START Input material

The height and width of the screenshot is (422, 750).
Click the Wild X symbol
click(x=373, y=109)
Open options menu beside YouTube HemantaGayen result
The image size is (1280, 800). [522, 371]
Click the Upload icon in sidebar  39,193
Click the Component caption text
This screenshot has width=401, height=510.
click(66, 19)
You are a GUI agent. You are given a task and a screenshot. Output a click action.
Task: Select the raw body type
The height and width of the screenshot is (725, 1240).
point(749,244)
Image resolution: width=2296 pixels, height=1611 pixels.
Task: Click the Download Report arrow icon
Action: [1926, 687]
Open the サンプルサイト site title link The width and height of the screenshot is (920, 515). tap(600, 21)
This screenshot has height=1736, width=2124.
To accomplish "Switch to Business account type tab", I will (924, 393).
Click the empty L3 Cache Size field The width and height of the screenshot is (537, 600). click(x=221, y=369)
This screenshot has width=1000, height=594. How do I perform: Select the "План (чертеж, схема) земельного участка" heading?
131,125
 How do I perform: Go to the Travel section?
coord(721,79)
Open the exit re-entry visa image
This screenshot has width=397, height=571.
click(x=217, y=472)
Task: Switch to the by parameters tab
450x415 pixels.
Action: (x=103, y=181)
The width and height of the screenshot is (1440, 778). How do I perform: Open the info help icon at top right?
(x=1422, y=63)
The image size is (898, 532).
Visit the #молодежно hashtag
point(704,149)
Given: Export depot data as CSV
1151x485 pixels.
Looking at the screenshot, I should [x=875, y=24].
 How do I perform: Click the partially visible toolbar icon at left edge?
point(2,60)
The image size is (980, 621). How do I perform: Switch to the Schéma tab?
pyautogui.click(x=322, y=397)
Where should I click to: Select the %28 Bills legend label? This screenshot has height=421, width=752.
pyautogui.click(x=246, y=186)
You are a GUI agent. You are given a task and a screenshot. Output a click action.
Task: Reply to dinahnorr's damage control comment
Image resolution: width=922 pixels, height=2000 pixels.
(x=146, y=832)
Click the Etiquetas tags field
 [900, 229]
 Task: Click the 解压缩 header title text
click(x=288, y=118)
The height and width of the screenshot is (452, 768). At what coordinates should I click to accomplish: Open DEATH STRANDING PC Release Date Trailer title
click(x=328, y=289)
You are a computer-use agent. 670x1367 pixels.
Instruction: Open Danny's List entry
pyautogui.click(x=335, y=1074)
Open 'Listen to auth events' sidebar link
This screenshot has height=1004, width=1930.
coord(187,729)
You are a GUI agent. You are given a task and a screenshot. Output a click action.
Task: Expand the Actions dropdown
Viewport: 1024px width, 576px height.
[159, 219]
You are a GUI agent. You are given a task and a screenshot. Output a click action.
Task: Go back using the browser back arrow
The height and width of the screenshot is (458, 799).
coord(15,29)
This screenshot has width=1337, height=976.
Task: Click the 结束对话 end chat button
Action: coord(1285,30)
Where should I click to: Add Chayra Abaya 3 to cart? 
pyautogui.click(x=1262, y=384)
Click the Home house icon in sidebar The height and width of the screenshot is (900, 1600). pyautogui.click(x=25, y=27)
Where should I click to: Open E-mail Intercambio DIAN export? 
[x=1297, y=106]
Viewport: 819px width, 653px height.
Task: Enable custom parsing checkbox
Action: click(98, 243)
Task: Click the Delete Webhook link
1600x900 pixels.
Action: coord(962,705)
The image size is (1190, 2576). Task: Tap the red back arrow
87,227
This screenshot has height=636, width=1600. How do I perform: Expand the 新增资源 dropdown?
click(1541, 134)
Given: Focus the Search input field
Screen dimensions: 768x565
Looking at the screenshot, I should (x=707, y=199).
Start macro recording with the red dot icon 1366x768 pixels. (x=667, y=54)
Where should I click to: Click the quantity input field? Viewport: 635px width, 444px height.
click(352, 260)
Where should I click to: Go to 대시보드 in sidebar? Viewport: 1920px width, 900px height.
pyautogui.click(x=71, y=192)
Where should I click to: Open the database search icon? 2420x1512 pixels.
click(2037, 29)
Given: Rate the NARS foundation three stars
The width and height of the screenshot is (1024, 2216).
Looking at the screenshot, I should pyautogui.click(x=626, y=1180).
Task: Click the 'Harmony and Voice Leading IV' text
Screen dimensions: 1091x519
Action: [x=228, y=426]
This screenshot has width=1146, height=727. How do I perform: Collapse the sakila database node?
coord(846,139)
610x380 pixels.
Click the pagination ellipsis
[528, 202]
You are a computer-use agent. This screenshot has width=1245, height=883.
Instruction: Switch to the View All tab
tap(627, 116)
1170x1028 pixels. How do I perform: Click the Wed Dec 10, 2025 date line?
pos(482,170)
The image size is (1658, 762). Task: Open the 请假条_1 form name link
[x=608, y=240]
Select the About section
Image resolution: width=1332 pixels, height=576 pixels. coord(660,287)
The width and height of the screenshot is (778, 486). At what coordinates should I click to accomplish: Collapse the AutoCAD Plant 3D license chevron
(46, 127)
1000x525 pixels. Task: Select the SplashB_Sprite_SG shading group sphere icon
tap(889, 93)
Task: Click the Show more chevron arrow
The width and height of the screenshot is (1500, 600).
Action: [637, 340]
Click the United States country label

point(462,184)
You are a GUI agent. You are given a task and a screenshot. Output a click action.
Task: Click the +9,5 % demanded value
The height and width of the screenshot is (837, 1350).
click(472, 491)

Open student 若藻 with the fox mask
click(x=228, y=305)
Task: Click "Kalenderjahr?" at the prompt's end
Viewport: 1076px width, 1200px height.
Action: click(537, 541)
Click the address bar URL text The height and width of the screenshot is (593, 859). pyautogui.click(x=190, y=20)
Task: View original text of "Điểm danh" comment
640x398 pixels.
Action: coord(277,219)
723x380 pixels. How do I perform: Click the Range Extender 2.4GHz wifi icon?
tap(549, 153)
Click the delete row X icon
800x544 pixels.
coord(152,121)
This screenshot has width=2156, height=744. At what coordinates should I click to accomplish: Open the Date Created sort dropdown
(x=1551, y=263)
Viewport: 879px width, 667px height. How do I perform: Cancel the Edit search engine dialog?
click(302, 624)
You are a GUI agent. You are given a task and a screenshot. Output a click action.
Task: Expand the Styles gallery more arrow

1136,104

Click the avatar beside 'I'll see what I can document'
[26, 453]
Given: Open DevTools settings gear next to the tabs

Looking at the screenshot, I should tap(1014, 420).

END Input material

■ **Work item**
What lines above contain "comment"? Copy them out.

■ **Result of the exercise**
Task: Reply to dinahnorr's damage control comment
Task: View original text of "Điểm danh" comment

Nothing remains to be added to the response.